TEXT BLOCK:
Re: Re: [thingist] Rub Linda the right way and she might show you wonderland


Short post as I'm away...but I still maintain that not
only are Joseph's pieces part of a perfectly
legitimate tradition of extremes in satire but that
they are also anti war and, I think, good pieces of
work.
In some ways as T. Whid points out they reprise old
ground both formally and in terms of content -I don't
find that a problem. Where I do think they score is
the way they implicate the viewer in the action of
"shooting" or of "touching".
When I posted that "it chills the blood" is was to
this I was referring - even for those of us who are
both horrified by and actively organising against the
war sometimes a kind of numbness over the casualties
can set in -it's something difficult to keep in the
front of one's brain.
To the extent that Joseph's pieces hits us with a
renewed sense of shock I think it is a valid and
succesful piece of anti war art.
As for the name calling -I'm not interested in being
involved on any side -I think personal animus should
be kept off the list.
best
michael
--- kernel32 <llacook@yahoo.com> wrote:
>
> xposting--again: perhaps it's because of windows xp?
> later, i promise to compost...
> joseph sez:Maybe I am
> exploitive in the sense that Lewis described, where
> the choice of any subject
> exploits it. But it is not for the intended purpose
> of personal fame or
> fortune.
>
> i didn't mean to imply that such exploitation was
> for fame or fortune::i meant for
> affect///communication (which is impossible without
> exploitation)
> all of which is an extreme view, i know: but
> linguistics and semiotics brings it to us...
> Jim sez:There is nothing more sensationlist than
> death. Whether one sees &
> > experiences it in real life (like I have &
> possibly others on this have to)
> > or when one dies one's self. If one of my (dead)
> close friends had been
> > photographed and used as art in such a way - I
> would not feel comfortable
> > with it.

DATA:

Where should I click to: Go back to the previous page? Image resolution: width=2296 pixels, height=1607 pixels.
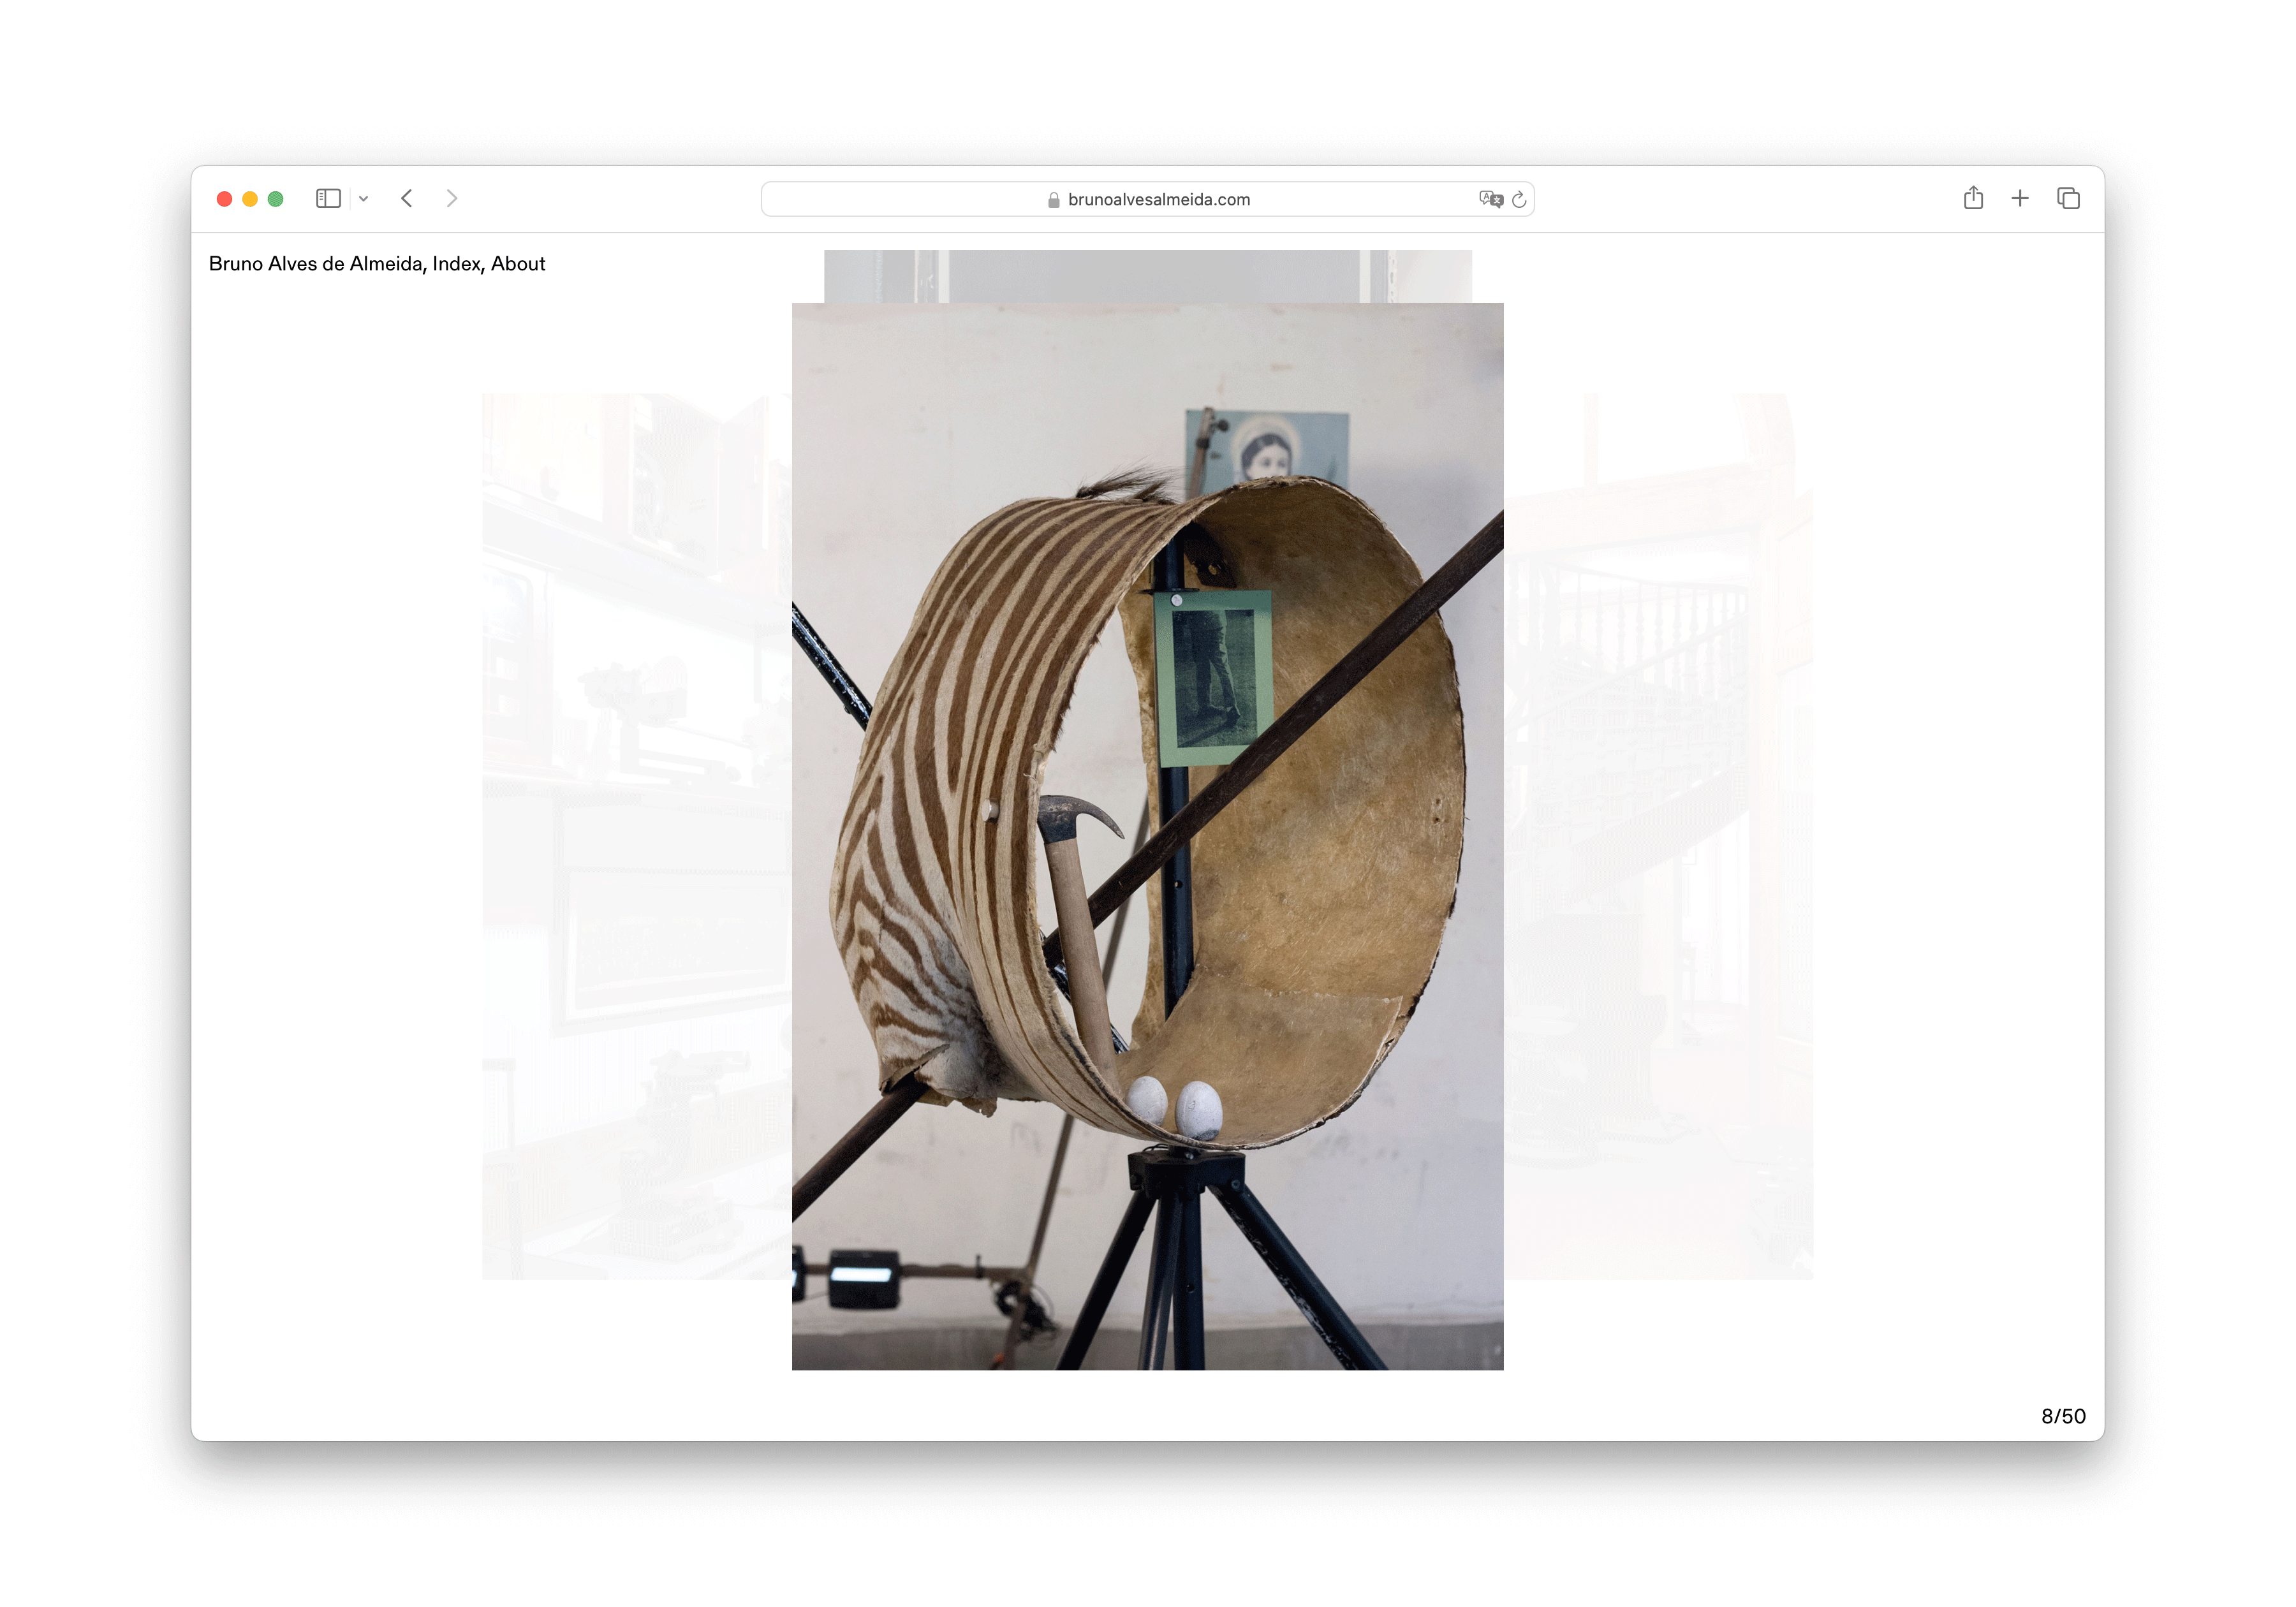[x=407, y=199]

AIM OF THE EXERCISE: In the post about Joseph's anti-war pieces, rewrite the passage from "To the extent" up to and including "off the list.", changing "personal animus" to "personal hostility".

RESPONSE TO THIS EXERCISE:
To the extent that Joseph's pieces hits us with a
renewed sense of shock I think it is a valid and
succesful piece of anti war art.
As for the name calling -I'm not interested in being
involved on any side -I think personal hostility should
be kept off the list.